[INSTRUÇÃO DADA]: Reproduza sem alterações as linhas da listagem abaixo, começando pela que contém "You are a computer-use agent. This" e terminando pela que contém "(x=525, y=21)", ambas incluídas.

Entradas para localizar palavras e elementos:
--------------------------------
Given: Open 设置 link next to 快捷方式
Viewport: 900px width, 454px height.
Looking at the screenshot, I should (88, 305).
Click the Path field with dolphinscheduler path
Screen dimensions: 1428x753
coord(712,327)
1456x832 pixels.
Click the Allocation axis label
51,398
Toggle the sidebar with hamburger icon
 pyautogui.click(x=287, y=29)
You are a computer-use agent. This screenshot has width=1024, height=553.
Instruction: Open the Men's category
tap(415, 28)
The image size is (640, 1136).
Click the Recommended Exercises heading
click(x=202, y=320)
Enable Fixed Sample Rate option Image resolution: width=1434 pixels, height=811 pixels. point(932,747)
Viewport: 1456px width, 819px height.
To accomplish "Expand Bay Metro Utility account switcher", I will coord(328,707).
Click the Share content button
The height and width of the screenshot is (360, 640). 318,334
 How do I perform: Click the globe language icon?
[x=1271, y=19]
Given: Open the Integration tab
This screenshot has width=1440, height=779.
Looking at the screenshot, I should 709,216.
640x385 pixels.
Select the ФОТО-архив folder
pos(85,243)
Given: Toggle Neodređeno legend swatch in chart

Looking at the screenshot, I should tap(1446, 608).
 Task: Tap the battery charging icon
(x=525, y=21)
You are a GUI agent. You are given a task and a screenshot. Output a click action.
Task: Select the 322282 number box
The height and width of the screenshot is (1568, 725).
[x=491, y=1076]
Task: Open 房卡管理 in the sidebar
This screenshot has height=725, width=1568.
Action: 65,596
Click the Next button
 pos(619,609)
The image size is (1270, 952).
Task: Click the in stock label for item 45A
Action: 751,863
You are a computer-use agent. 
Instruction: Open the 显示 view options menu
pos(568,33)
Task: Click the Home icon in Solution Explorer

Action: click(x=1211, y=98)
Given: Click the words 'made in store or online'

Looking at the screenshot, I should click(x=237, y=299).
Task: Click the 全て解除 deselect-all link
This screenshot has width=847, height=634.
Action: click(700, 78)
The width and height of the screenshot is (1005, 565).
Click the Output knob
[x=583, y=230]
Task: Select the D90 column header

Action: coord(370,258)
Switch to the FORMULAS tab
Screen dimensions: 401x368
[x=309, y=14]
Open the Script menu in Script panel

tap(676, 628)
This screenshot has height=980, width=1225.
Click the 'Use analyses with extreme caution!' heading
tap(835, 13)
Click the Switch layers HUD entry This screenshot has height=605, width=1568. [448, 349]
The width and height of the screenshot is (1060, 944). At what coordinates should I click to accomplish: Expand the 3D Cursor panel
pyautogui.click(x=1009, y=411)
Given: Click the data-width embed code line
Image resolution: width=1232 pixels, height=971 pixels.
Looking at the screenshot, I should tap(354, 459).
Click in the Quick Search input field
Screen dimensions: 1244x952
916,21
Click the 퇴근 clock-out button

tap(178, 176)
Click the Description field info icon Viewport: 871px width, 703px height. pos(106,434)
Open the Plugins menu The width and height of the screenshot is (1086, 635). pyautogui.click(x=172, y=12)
--------------------------------
[TAREFA CONCLUÍDA]:
You are a computer-use agent. This screenshot has width=1024, height=553.
Instruction: Open the Men's category
tap(415, 28)
The image size is (640, 1136).
Click the Recommended Exercises heading
click(x=202, y=320)
Enable Fixed Sample Rate option Image resolution: width=1434 pixels, height=811 pixels. point(932,747)
Viewport: 1456px width, 819px height.
To accomplish "Expand Bay Metro Utility account switcher", I will coord(328,707).
Click the Share content button
The height and width of the screenshot is (360, 640). 318,334
 How do I perform: Click the globe language icon?
[x=1271, y=19]
Given: Open the Integration tab
This screenshot has width=1440, height=779.
Looking at the screenshot, I should 709,216.
640x385 pixels.
Select the ФОТО-архив folder
pos(85,243)
Given: Toggle Neodređeno legend swatch in chart

Looking at the screenshot, I should tap(1446, 608).
 Task: Tap the battery charging icon
(x=525, y=21)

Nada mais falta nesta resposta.